Rowan, known as the “officer from New York,” retired from the department in February 2021 after 16 years of service. He received the department’s “Officer of the Year” award twice. But, at 65 years old, Rowan wasn’t ready to stop serving and protecting just yet. And, as it turns out, the department wasn’t ready to let him go either.
“In November, I took on a code enforcement role with the department,” he said. “I’m 65 but feeling 25. I’ve got to do something. There’s no way I can just stay retired. I’ve been doing this – helping people – more than half of my lifetime. It’s very, very difficult to walk away from.”
Staying busy, he said, stops him from going down a rabbit hole: “I have to continue on. You can’t sit home and dwell on it. It eats you up from the inside out.”

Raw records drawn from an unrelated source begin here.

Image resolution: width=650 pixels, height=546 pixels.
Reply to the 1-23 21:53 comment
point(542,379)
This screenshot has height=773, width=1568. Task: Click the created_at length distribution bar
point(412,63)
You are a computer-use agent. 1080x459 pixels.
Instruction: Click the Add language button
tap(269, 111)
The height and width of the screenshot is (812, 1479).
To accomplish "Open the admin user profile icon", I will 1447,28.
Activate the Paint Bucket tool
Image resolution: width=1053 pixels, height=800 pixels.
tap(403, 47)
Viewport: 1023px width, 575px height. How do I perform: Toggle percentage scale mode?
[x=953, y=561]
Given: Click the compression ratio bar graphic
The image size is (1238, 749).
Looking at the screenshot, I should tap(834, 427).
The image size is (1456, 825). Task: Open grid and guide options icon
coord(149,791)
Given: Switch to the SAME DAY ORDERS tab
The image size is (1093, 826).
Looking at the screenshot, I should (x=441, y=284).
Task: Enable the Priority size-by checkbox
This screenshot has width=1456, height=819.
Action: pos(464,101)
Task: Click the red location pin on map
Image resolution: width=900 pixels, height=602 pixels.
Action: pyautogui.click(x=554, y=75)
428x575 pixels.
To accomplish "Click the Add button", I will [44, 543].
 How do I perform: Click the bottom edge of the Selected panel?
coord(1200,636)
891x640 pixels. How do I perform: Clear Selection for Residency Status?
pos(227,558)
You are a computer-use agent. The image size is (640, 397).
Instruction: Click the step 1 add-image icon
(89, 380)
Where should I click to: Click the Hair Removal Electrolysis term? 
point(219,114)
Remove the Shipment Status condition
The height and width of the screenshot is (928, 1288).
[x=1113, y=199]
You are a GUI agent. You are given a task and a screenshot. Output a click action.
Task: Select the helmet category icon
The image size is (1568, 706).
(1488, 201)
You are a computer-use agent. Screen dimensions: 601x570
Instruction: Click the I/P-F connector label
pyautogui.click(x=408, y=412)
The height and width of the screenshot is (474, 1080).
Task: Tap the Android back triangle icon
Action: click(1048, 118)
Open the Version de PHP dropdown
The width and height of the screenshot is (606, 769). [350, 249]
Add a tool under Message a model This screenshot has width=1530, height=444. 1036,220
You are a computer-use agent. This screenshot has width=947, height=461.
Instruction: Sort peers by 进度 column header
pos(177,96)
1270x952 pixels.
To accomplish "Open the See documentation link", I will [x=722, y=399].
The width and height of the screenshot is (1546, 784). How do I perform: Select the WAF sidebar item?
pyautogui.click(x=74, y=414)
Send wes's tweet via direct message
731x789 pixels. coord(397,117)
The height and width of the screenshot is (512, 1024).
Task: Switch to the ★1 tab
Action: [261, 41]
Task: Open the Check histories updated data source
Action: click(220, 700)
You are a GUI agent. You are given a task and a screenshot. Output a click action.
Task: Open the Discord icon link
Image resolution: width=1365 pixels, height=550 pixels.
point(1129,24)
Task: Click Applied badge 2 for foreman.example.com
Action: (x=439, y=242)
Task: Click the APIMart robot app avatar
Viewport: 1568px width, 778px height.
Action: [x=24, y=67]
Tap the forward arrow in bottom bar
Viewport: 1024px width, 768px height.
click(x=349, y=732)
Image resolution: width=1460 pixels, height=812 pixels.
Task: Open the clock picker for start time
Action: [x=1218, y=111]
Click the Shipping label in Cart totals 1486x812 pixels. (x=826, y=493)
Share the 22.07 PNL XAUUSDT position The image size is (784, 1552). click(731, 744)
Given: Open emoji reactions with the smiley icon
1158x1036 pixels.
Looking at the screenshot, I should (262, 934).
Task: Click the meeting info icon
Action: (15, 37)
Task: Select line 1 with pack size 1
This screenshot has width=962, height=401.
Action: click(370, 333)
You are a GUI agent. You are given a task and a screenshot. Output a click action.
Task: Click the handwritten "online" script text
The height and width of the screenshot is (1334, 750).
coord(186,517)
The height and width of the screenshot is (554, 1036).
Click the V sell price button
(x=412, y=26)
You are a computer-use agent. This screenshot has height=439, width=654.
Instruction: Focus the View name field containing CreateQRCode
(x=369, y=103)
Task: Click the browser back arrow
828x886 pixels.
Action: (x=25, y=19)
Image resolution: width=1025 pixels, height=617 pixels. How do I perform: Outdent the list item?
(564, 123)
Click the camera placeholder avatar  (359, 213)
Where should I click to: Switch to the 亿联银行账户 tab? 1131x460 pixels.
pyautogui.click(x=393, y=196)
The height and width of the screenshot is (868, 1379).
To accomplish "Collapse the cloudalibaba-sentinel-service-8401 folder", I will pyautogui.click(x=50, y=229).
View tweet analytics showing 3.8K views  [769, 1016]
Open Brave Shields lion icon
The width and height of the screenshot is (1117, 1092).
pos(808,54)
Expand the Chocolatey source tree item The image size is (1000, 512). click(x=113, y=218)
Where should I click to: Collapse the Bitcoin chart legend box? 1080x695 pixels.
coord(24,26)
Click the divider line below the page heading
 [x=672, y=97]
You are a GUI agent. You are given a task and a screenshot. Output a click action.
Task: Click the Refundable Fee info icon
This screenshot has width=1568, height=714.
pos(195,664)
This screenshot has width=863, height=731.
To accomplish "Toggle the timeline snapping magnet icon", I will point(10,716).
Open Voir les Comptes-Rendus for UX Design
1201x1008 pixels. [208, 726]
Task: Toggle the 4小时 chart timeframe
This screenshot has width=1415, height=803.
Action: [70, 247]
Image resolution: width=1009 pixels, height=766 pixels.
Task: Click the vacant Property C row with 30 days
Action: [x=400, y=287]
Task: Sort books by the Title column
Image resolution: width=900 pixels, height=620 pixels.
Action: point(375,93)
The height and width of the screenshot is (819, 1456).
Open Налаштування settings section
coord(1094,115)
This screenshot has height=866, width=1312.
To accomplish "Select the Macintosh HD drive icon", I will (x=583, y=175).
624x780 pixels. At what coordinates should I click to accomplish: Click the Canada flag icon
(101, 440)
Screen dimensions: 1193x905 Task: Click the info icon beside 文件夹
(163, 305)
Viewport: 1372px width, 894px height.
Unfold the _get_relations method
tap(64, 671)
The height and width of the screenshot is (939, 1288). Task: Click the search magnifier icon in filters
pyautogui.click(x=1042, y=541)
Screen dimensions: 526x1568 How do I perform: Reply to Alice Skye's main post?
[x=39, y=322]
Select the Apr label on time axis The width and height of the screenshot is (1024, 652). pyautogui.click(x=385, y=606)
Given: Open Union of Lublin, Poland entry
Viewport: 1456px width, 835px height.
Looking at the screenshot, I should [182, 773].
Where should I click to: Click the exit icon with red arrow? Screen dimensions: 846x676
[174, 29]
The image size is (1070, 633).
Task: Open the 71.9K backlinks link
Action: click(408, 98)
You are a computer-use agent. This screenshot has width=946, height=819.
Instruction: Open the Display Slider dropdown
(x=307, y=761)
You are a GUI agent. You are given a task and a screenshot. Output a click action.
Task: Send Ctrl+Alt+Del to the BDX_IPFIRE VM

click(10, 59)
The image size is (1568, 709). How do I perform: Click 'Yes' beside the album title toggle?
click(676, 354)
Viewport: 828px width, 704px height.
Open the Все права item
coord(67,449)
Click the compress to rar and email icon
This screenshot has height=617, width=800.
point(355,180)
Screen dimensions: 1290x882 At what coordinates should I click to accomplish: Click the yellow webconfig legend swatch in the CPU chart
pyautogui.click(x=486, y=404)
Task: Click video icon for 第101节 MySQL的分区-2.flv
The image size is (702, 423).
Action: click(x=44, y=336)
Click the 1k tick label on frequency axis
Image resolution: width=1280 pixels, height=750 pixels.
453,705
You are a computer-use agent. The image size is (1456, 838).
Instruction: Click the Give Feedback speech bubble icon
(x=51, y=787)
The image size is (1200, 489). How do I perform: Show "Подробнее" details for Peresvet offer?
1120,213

There is, however, one rule he continues to live and breathe by – one he learned as an FDNY firefighter.
“I was told, ‘Rowan, you’re good, but you’re only as good as your last 15 minutes,’” he recalled. “I had to sit down and analyze that. I always try to be the best. I don’t want anyone to ever say, ‘You could have done this or done that.’ I don’t want that. That’s why I am who I am. You have to wake up every day and do the best you can do.”
In Rowan’s 37 years of public service, he did just that, but so did the 343 FDNY firefighters who made the ultimate sacrifice on 9/11. And that’s something he’ll never forget.
“I see my 10 every day. They’re in my car. They’re in my house. In my turnout coat, I even have some parts of their uniforms. They never miss a call.”